Just Some Tape on the Floor

This past Wednesday in the Montessori classroom, it was time to make the jumping square.

The jumping square actually holds up rather well through lots of jumping (and mopping), but I peel it away from time to time because then we can add it back.

Kids need to move, and I’m certainly not going to stop them from doing it. Occasionally, someone needs to jump energetically, moreso than the rest of the classroom is equipped to handle, and that’s where the square comes in. Need to jump? Here’s the spot. It’s contained, it’s a distance away so having it as a destination adds some purposeful movement even before the jumping. It may draw another child to join and games may emerge. It takes the least complicated thing and makes it into something more.

If no square at that moment, I invite the child to help me build it. My tone of voice and style of movement convey that something a little bit mysterious is about to happen. I’ve never had anyone turn me down.
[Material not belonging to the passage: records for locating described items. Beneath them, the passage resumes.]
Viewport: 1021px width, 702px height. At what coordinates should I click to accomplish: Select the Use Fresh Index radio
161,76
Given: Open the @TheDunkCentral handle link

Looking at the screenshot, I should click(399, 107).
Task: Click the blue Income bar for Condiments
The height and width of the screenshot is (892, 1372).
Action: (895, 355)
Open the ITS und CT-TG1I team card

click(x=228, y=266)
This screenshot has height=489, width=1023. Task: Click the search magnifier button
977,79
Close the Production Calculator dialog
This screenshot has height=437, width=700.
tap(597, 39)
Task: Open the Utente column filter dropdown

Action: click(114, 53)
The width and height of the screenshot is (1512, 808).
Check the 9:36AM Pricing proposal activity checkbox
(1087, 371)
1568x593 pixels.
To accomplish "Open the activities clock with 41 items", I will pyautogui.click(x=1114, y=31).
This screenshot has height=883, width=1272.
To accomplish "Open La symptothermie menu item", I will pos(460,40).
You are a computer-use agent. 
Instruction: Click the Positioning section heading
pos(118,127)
We get the tape, take a seat on the floor, and I peel the first piece. I place the corner on the floor and the child helps me to smooth it down. By this time, a crowd may have formed and other children can take a turn. Eventually, finally, jumping can commence.

For the next several weeks, it might be a place to return to. It might call to other kids in other classes (everyone needs to jump from time to time). Eventually, it kind of fades into the woodwork, and when nobody has jumped for a while, I peel it up. And then eventually again, someone could use a jump, and we repeat.

Here’s the point: it would be easier to have the square there all the time. But by letting it come and go and inviting children to be a part of recreating it, I’m building a little bit of reverence around this simple thing.

We can do a lot of things either quickly or specially: cutting strawberries, laying out pairs of socks, sweeping the step. What moments in your family’s regular life invite this kind of pageantry?